» Aim of the task
Start at the line containing "Where should I click to: Open" and transcribe every line exactly through the end of the records below, and only those lines.

» Data in this exercise
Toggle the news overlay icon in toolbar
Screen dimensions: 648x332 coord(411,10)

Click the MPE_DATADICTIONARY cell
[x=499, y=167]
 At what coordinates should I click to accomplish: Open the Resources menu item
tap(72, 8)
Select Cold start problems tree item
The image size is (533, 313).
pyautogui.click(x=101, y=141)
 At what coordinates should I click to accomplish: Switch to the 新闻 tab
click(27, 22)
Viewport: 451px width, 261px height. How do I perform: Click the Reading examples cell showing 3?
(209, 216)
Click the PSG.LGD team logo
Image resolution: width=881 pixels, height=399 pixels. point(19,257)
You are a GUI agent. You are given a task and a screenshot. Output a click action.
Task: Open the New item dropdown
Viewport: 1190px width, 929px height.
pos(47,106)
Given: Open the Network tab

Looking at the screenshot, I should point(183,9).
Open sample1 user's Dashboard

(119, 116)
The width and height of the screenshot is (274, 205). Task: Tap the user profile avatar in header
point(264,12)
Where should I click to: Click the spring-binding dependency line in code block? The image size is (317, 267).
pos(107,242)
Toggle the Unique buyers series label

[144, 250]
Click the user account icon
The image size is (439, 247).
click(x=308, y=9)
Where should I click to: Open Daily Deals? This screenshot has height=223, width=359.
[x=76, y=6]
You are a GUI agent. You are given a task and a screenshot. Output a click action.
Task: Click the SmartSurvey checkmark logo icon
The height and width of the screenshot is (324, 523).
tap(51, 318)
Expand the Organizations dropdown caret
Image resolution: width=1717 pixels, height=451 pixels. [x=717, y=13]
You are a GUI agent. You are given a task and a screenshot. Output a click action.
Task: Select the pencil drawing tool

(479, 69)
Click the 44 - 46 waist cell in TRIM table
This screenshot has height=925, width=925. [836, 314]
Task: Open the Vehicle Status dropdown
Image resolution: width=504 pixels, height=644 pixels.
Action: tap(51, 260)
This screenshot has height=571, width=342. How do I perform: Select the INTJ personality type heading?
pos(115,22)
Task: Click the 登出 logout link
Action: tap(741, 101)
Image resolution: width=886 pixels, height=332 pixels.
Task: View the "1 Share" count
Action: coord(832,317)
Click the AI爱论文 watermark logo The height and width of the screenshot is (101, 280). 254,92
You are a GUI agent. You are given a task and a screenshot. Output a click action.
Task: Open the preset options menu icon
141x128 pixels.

» Task output
Where should I click to: Open Daily Deals? This screenshot has height=223, width=359.
[x=76, y=6]
You are a GUI agent. You are given a task and a screenshot. Output a click action.
Task: Click the SmartSurvey checkmark logo icon
The height and width of the screenshot is (324, 523).
tap(51, 318)
Expand the Organizations dropdown caret
Image resolution: width=1717 pixels, height=451 pixels. [x=717, y=13]
You are a GUI agent. You are given a task and a screenshot. Output a click action.
Task: Select the pencil drawing tool

(479, 69)
Click the 44 - 46 waist cell in TRIM table
This screenshot has height=925, width=925. [836, 314]
Task: Open the Vehicle Status dropdown
Image resolution: width=504 pixels, height=644 pixels.
Action: tap(51, 260)
This screenshot has height=571, width=342. How do I perform: Select the INTJ personality type heading?
pos(115,22)
Task: Click the 登出 logout link
Action: tap(741, 101)
Image resolution: width=886 pixels, height=332 pixels.
Task: View the "1 Share" count
Action: coord(832,317)
Click the AI爱论文 watermark logo The height and width of the screenshot is (101, 280). 254,92
You are a GUI agent. You are given a task and a screenshot. Output a click action.
Task: Open the preset options menu icon
141x128 pixels.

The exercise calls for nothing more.